His idea is to create a 'common interest community' where single mothers and their children could live in an apartment block with access to career advice, babysitting services and other facilities.
"Ireland has a huge issue with single moms," he said. "If you had a facility for them living together, sharing babysitting, career guidance and it would be safe.
"I've been asked, hasn't this been done with nursing homes? But age is not a common interest," he added.
"People of similar backgrounds and interests like to be around each other," he stated. The developer is currently planning an Arab-student village in London, with a private mosque.
But before a brick is laid on the single mothers' development in Dublin, the developer has other matters to address.
While he is not involved in NAMA, Marley is understood to have a €10m loan with Irish Bank Resolution Corporation -- the former Anglo Irish Bank.
A group of creditors recently lodged High Court papers in an attempt to liquidate his student accommodation firm Ely Property over outstanding debts.
But for now Marley is pressing ahead with plans for expansion. The developer says he is, above all, a proud Dub and believes the country is ripe for entrepreneurial action.
At 11 he was reselling schoolbooks; by his mid-30s he was a millionaire.
"I'm a northside Dub and very proud of it. They say 'never waste a good recession' and I think that it is a brilliant time for people who are hungry and not afraid.
"The pitch is clear: a lot of the barriers have been wiped out.
"I started off at 11, searching in the skip at Smurfits for schoolbooks that were thrown out, which I then sold to my school," he said.
"By 18 I had my own office and set up Marley Media."
From there Marley went on to a male strip group ("fun"), but he said the best opportunity was during the boom, when he established Ely Property Group.
However he admits mistakes were made.
"I realised there was a gap in student housing market," he said.
"Within two years I had built a company worth €30m. I then sold that to another company, making myself a multi-millionaire.
"I made some brilliant decisions but I made a few investments -- advised by other people -- that were not so good.
"I made a lot of money and I lost a lot of money," he added.
He faces a new battle on February 4 when a group of creditors hopes to seek clarity about the finances of Ely.
But he has his eye on the potential here.
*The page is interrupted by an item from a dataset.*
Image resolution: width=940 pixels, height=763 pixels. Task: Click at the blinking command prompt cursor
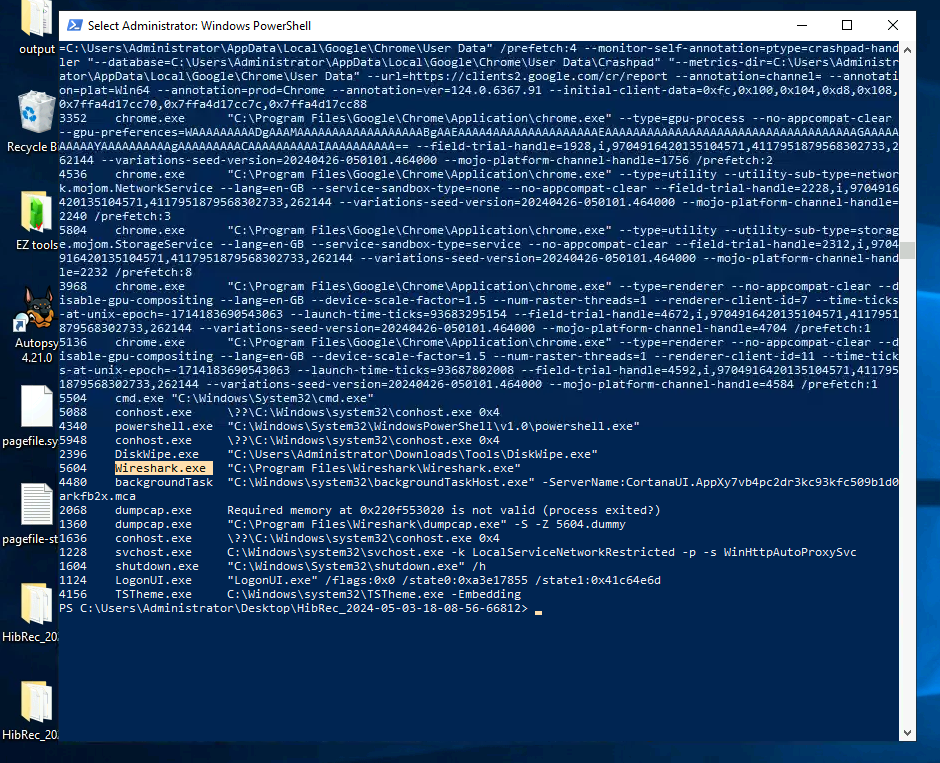[538, 608]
Marley is testing the 'common interest community' in London where he now plans an Arab-only student village with a private mosque.
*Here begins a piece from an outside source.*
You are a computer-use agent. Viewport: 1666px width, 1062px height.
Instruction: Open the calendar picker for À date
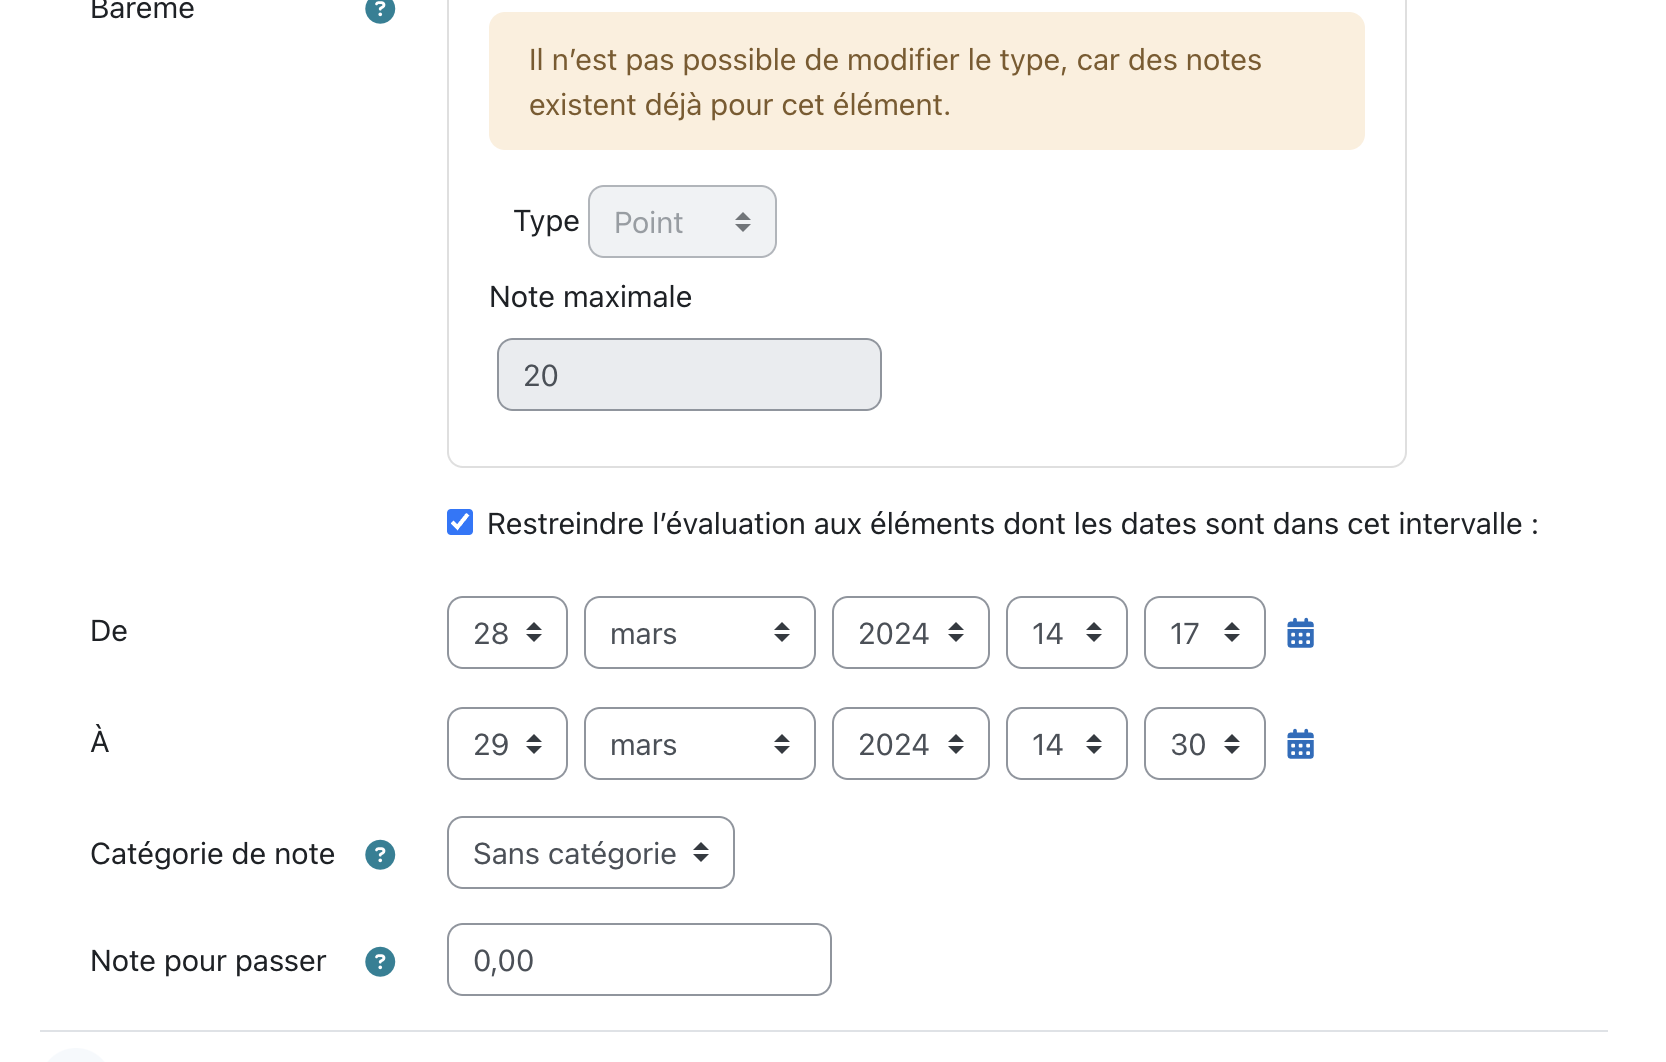tap(1300, 744)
He hopes to repeat the plan around the world, from an LA development for aspiring actors to the development dedicated to single mums in Dublin.
"The 400-bed facility in London will be purely for the Arab community, operating by Sharia Law, with its own mosque, translation services, Arab TV and men and women living together according to Arab way of life," he explained. "If I built an Irish student-only village in Australia, I know I could fill it."